In my case it apparently started sometime around noon on Monday, May 15. I was at a local theater helping my wife with her school production of a play she was directing, and started acting slightly strange. For instance, I went across the street to get some lunch for myself, but didn’t ask her if she wanted anything. (She and a friend who was with us didn’t realize this was one of the early symptoms until after I was released from the hospital.)
To all outward appearances, I was behaving more or less normally, but I have little or no recollection now of that afternoon and evening, only small snippets. For instance, I later recognized the face of the woman who took my lunch order, but I don’t remember the ordering or eating the cheeseburger sub that is listed on the receipt I found in my pocket. I don’t remember most of the work we did that afternoon hanging lights for the show but I apparently did it all more or less normally. I drove myself home from the theater.

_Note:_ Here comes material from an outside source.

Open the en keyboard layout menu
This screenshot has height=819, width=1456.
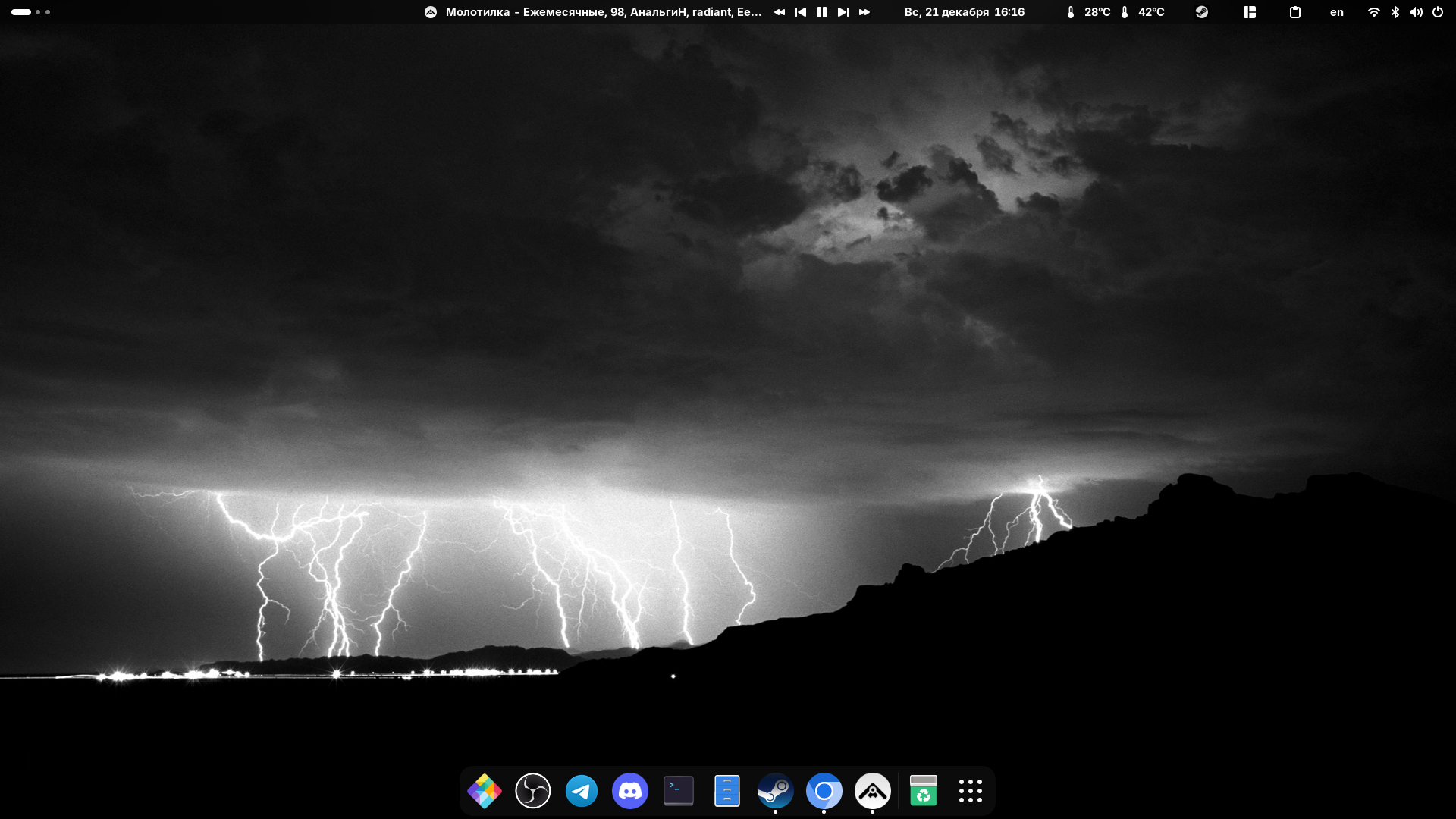coord(1336,12)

That evening I started behaving more uncharacteristically. When asked what I wanted for dinner, I was indifferent. I took a bite of pasta, but said I didn’t want anything to eat after a busy and active day. I was unusually apathetic and unresponsive. (All this is according to my wife and the friend who was visiting to help with the show. I have no memory of any of it.)
They began to worry that I may have had a stroke, and took me to the hospital. While there I had an CT scan and other tests that I don’t remember. I couldn’t say what the date or month or even the season was (I said it was September) or who the president was.
While I was in the ER room with my wife, I repeatedly asked what had happened and how I had gotten there. I recounted several times over a similar incident from nearly 50 years ago, when I had been in a car accident and while waiting to be seen in the ER repeatedly asked my sister, who was more badly hurt that I was, what had happened, until she angrily said, “Shut up!”
My memories of that evening begin somewhere around midnight, about two hours after I was brought in. I realized that this happening just a few days before the show was a terrible blow (I was lighting designer and operator) and although I begged her to go home and get some sleep, my wife loyally said I was her top priority and stayed with me the whole night. We tried to think of who we might get to take my place if I had to stay there a few days, and talked over other ways to ensure that the show would go on.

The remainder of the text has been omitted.